▸ **Отрывок из источника**
━━━━

75 лет назад коммунистическая охранка в Албании арестовала молодую женщину. Её звали Мусина Кокалари. Разные сохранились изображения. Добрая улыбка, лиричный взгляд. Вдохновение убеждённости, идущей на гибель во имя. Миловидная девушка. Эталон несдвигаемой стойкости. Писательница, первая албанка-прозаик. Подсобница в колхозе и на стройке. Политзаключённая, Мученица демократии. Идеолог демократического социализма. Практик мирного протеста. Страшная жизнь. Великая судьба.

Родилась Мусина буквально за пару недель до Русской революции – 10 февраля 1917-го. В турецкой Адане. Но родом была из албанской Гирокастры. Мусульманка, но особой религиозностью не отличалась. Родители – национальные активисты, люди культурно продвинутые – не имели по этой части претензий. Семейство Кокалари и так было в большом авторитете. И в родственной связи со знатным и зажиточным кланом Ходжа.

В юности Мусина Кокалари дружила с Энвером Ходжей. Будущим коммунистическим диктатором. Оба помнили это всю жизнь. Один со злобной ненавистью, другая с холодным презрением.Вейсим Кокалари, брат Мусины, владел книжным магазином. Она с детства любила читать. Её поэтом был Наим Фрашери. Национальный герой, идеолог независимости и албанского «хождения в народ». Свет просвещения, культура добра. На этом она воспиталась.

━━━━

(Записи из набора данных для указания)

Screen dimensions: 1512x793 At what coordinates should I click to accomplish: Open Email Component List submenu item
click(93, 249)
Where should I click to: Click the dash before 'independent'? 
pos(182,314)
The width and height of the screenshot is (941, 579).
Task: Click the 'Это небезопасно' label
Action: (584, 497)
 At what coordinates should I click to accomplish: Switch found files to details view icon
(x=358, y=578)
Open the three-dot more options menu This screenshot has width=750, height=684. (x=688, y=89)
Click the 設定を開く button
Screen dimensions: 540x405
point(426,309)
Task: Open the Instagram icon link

━━━━

▸ **Вопросы и задания**
A) Когда и где родилась Мусина Кокалари, согласно очерку о ней?
B) Подхватите очерк о Мусине Кокалари и продолжите его после последнего предложения.

▸ **Решённые задания**
A) Она родилась 10 февраля 1917 года в турецкой Адане.

B)
Мусина окончила в Тиране привилегированный Педагогический институт. В Римском университете защитила дипломную работу по творчеству Фрашери. Вместе с писателем Ласгушем Порадеци открыла кафедру албанского языка. Стала писать сама. Из Италии опубликовала в Албании книгу «Как говорила мне старая мать» – авторское переложение фольклора южных албанцев-тосков на современные ей реалии. Первая албанская проза, написанная женщиной. (Первой-албанкой поэтессой была Несибе Доби в конце XIX века.)

Общественная атмосфера в тогдашней фашистской Италии походила на современную РФ. Разумеется, худшими своими чертами. Человека душевного и мыслящего это не могло устроить. К тому же через год после переезда Кокалари в Рим итальянские фашисты захватили Албанию. Слушать про «албанаш», «родные гавани», «вековые единства» и «сакральные места» Мусина не хотела. Хотя, надо признать, многие её соотечественники повелись на это.

В 1941-м Кокалари завершила учёбу. Политика её не интересовала, она хотела просто писать. Но, как часто бывает, политика заинтересовалась ею. Фашистскую Италию подминала нацистская Германия (уж мы-то знаем в последние лет семь, как стремительна подобная эволюция). Удушливые «духовные скрепы» заставили Мусину уехать. Вернулась в Албанию. А там – партизанская война с оккупантами. Сначала итальянскими, потом немецкими.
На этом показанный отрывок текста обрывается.